Muharrem Sarıkaya: Siyasi paket






Muharrem SARIKAYA
Haberin Devamı

EKONOMİK paketle ilgili hazırlıklar sürerken, önceki gün hükümete önemli bir talep iletiliyor: ‘‘Sadece ekonomik paketle olmaz, siyasi paket de hazırlanmalı...’’

Talebin sahibi, Türkiye'nin en büyük sivil toplum örgütlerinden TOBB...

Başkan Fuat Miras, önceki gün TOBB yönetimi ile birlikte Başbakan Bülent Ecevit'i ziyaretinde bu talebi iletiyor.

Hürriyet'te dün bir bölümü yer alan ‘‘siyasi reform’’ isteğinin iletilişinin de ilginç bir öyküsü var.

Miras, bu sözleri konuşmasının en sonunda dile getiriyor.

Önce çevresindeki konsey başkanları ve yönetim kurulu üyelerini eliyle işaret ediyor.

SİYASİ PAKET DE OLMALI

Ardından ekliyor:

‘‘Gördüğünüz arkadaşlarım buraya 4 kademeden, ben 7 kademeden seçildim. Ekonomik paketin bir diğer ayağı da siyasi paket olmalı...’’

Miras, hemen ardından sözü milletvekili seçimlerine getiriyor:

‘‘Liderlerin liste yapıp başına koyduğu insanlara artık oy vermek istemiyoruz. Bunu toplum da istemiyor. İnanmıyorsanız kamuoyu yoklaması yapın. Toplumun yüzde 60'ı ‘hiçbir partiye oy vermem' diyor.’’

Seçim ve Siyasi Partiler yasalarında değişiklik isteklerini iletiyor.

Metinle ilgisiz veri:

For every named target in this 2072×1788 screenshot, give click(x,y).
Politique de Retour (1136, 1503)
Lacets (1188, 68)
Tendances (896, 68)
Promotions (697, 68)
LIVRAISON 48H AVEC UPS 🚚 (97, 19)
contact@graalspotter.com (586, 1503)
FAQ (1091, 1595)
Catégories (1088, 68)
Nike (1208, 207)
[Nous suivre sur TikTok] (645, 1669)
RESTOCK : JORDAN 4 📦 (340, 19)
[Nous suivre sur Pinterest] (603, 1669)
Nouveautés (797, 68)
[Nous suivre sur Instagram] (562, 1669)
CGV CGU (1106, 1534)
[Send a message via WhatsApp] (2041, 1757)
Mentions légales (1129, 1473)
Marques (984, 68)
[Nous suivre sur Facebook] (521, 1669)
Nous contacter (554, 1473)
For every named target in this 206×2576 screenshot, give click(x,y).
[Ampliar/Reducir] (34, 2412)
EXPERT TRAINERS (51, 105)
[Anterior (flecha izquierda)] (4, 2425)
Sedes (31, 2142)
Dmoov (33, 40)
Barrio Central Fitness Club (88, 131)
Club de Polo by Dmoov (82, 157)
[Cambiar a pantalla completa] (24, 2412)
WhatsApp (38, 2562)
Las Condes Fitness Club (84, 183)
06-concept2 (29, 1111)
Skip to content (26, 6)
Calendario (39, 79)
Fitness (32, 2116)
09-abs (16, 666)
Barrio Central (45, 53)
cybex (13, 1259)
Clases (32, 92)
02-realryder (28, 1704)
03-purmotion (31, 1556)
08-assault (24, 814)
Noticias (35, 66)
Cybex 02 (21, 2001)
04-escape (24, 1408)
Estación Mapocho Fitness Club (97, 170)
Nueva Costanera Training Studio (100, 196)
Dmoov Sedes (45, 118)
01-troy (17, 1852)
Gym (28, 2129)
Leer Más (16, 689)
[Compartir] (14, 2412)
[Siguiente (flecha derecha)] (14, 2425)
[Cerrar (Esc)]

Miras bu sözleri söylerken Ecevit sadece bir soru yöneltiyor:

‘‘Ne işe yarayacak Siyasi Partiler ve Seçim Yasaları değişikliği?’’

Miras’ın soruya yanıtı net oluyor:

‘‘Demokrasinin erdemli bir noktaya gelmesi için başta Anayasa olmak üzere bu yasal değişiklikler şarttır.’’

Miras, sözü Cumhurbaşkanı Ahmet Necdet Sezer'e de getiriyor.

Göreve geldiğinde Sezer'in de aynı görüşü dile getirdiğini, ancak kendilerinin verdiği değişiklik önerileri üzerinde durmadığını vurguluyor.

Sezer'e sitem ediyor.

Miras'ı, Ecevit'e bu sözleri söylemeye bir gün önce yapılan bir toplantı itiyor.

Deniz Ticaret Odası Meclis toplantısına eski Adalet Bakanı Hasan Denizkurdu konuşmacı olarak katılıyor.

DENİZKURDU'NUN SÖZLERİ

Son 50 yılda ülkelerin gelişmeleri üzerine yaptığı çalışmayı aktarıyor.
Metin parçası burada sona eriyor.